OPERAÇÃO QUE APURA DESVIOS DE DINHEIRO PÚBLICO EM HOSPITAL CUMPRE MANDADOS EM DOURADOS

DA REDAçãO CRéDITO: GECOC/MPMS


O Ministério Público de Mato Grosso do Sul (MPMS) deflagrou, nesta sexta-feira (11), a Operação Antidotum, que cumpre mandados de prisão e de busca e apreensão em Dourados, Campo Grande e Goiânia (GO), durante investigação sobre fraudes e desvios de dinheiro envolvendo contratos da Associação Beneficente Santa Casa de Campo Grande.

 

Ao todo, são cumpridos seis mandados de prisão preventiva e 36 de busca e apreensão.

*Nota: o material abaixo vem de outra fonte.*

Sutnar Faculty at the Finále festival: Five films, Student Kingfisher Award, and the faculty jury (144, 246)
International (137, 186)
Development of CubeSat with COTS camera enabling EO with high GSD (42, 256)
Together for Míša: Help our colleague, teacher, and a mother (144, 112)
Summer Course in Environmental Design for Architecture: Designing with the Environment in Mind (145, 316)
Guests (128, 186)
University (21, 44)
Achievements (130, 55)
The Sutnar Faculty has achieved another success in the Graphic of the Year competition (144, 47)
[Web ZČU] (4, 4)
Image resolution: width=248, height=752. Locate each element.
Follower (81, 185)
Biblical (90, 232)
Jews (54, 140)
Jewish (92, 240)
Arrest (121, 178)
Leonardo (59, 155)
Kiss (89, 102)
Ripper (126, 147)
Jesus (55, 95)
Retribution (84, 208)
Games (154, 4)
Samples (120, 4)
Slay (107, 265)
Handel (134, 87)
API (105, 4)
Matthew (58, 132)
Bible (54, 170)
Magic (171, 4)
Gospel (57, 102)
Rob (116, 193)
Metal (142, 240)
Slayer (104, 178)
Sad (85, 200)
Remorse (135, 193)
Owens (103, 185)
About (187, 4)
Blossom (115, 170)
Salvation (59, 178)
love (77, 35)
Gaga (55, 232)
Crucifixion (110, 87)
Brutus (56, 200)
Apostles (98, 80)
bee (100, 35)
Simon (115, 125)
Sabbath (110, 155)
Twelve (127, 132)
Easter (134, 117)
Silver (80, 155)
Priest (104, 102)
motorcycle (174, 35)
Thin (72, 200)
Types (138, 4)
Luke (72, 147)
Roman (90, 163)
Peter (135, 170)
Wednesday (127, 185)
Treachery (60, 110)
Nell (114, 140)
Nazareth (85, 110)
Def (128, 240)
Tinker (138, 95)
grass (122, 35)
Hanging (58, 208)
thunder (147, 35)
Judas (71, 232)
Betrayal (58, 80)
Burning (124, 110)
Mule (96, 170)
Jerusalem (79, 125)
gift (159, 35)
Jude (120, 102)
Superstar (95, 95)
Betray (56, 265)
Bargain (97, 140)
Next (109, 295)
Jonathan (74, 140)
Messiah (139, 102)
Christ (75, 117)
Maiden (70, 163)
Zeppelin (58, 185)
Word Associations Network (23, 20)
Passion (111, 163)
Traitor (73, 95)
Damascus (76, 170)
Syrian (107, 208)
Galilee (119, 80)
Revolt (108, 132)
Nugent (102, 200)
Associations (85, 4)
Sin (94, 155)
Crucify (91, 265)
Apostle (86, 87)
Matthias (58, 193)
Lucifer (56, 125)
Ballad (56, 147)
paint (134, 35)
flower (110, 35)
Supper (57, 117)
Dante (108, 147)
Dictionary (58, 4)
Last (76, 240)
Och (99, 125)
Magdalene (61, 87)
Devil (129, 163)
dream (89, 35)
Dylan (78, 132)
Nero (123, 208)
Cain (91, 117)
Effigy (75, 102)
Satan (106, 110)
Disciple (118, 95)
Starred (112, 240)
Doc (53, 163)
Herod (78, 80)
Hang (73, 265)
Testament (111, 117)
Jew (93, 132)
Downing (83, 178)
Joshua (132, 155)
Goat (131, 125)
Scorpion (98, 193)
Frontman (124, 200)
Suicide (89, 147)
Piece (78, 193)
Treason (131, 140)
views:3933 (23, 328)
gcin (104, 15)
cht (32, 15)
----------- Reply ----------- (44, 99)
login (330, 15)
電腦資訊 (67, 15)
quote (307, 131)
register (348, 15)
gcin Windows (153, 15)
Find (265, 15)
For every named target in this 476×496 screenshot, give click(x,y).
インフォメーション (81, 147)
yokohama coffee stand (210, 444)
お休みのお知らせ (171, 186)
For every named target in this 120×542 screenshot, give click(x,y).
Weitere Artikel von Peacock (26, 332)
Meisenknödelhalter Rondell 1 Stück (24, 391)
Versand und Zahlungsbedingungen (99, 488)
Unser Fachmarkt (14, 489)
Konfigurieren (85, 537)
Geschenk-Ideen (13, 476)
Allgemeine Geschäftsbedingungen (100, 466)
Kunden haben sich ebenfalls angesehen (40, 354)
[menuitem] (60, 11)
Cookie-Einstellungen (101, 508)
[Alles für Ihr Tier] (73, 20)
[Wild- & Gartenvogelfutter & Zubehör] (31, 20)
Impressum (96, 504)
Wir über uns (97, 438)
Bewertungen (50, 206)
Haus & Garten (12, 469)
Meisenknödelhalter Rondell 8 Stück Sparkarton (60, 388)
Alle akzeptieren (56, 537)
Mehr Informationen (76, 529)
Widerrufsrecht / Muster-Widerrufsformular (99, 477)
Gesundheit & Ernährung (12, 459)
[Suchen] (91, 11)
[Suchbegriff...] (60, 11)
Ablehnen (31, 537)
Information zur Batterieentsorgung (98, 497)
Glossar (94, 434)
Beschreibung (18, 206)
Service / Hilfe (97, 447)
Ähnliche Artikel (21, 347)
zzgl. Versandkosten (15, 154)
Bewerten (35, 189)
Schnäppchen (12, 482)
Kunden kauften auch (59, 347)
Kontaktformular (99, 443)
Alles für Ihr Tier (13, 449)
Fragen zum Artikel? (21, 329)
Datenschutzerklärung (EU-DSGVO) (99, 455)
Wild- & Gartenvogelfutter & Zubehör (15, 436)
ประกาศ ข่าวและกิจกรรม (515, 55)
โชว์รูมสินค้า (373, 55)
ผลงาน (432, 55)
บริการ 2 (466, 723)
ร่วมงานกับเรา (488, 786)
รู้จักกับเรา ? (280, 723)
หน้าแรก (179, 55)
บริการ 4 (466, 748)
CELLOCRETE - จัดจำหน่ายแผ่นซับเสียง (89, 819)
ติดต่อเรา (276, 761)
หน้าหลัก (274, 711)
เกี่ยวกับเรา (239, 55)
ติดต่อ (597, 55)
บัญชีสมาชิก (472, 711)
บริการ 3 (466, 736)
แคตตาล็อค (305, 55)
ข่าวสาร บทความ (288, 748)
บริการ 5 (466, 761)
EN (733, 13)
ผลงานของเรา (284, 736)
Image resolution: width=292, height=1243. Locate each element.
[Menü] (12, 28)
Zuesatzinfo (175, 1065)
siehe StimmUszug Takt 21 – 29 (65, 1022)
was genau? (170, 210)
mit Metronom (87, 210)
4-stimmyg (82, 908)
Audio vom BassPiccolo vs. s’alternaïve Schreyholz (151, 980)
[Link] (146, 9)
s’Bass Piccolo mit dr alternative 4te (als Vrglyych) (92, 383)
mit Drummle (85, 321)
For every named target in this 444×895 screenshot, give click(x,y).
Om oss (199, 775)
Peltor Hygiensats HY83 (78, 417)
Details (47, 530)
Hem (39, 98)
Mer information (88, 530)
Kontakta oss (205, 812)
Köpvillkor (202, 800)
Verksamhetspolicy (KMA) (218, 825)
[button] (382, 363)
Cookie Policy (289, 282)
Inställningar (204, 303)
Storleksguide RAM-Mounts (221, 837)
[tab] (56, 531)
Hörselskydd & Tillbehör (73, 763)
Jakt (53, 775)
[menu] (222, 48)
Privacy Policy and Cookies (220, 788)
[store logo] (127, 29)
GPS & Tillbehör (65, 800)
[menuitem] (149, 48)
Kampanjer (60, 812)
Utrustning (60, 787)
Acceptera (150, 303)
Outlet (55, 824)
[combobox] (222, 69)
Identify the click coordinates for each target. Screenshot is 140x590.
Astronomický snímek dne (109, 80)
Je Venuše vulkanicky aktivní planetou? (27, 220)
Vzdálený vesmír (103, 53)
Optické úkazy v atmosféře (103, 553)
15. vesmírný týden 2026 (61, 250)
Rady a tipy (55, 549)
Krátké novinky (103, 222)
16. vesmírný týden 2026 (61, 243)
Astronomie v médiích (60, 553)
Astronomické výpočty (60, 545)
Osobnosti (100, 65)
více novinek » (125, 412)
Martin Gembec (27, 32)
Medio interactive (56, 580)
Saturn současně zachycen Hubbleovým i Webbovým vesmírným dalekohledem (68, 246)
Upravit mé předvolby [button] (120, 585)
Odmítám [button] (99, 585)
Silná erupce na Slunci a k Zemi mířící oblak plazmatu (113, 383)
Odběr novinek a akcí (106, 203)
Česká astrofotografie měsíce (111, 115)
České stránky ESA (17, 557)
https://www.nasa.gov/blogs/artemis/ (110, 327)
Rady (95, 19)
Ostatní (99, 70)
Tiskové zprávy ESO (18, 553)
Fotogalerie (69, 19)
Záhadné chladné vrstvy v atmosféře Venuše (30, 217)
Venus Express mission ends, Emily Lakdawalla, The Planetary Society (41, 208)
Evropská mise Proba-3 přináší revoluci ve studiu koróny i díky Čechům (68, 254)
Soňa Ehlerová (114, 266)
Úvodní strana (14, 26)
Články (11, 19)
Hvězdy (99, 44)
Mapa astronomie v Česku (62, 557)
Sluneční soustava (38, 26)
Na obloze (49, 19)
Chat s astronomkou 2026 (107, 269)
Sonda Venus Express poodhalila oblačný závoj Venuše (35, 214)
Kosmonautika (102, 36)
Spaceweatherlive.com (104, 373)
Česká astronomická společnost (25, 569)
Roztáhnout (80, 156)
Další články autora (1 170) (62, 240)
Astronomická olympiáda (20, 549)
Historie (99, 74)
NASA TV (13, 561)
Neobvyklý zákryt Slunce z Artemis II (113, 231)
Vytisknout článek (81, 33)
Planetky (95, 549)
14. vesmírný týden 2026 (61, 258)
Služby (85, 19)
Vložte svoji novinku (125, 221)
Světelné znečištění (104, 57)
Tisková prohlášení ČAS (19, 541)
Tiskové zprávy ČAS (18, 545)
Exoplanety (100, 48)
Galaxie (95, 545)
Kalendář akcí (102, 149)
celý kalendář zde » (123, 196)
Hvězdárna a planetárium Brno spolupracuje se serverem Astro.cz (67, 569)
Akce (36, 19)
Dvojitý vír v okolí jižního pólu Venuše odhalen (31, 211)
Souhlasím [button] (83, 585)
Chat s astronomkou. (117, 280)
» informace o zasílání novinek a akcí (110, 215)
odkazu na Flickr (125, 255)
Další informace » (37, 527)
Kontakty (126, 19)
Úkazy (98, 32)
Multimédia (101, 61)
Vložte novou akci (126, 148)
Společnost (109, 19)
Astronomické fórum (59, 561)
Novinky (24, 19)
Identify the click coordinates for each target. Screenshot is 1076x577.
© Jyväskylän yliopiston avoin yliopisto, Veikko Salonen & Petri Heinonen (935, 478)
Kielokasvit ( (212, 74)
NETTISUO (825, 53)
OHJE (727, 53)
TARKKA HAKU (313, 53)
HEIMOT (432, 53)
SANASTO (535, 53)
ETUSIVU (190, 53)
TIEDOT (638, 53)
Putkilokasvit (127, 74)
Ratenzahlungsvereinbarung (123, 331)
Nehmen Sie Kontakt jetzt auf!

A operação é conduzida pelo Grupo Especial de Combate à Corrupção (Gecoc), com apoio do Grupo de Atuação Especial de Repressão ao Crime Organizado (Gaeco).

 

Segundo o MPMS, a investigação identificou irregularidades em um contrato firmado pela Santa Casa de Campo Grande para a prestação de serviços de digitalização de prontuários. O acordo previa o pagamento de R$ 1,8 milhão por ano, durante três anos, totalizando R$ 5,4 milhões.

 

Somente no primeiro ano de vigência, conforme a apuração, o desvio de recursos chegou a R$ 1,4 milhão, com pagamentos elevados sem a devida prestação dos serviços contratados.

 

A investigação também apontou irregularidades em contratos firmados pela Operadora Santa Casa Saúde, empresa controlada pela Associação Beneficente Santa Casa de Campo Grande, com empresas pertencentes ao mesmo grupo econômico.

 

De acordo com o MPMS, as empresas tinham como proprietário uma pessoa com ligações com a diretoria da Santa Casa e estavam registradas no mesmo endereço. No entanto, durante as apurações, foi constatado que o imóvel estava desocupado.

 

Somente em 2025, a Operadora Santa Casa Saúde teria pago aproximadamente R$ 9,6 milhões a essas empresas. A apuração aponta um prejuízo de, no mínimo, R$ 3,5 milhões à entidade.

 

Ainda segundo o Ministério Público, contratos, pagamentos e prestações de contas eram sistematicamente omitidos dos órgãos de controle, entre eles o Conselho Fiscal da Santa Casa e a Controladoria-Geral do Estado.

 

O valor total do prejuízo causado à Santa Casa de Campo Grande ainda está sendo apurado.

 

A Operação Antidotum contou com apoio operacional do Batalhão de Choque da Polícia Militar de Mato Grosso do Sul e participação da Comissão de Defesa e Assistência das Prerrogativas dos Advogados (CDA) da OAB/MS.

 

O nome da operação, “Antidotum”, vem do latim e significa antídoto, contraveneno ou contramedida, em referência a algo capaz de neutralizar ou impedir a ação nociva de uma toxina. O termo também é utilizado no sentido figurado como recurso ou solução contra um problema.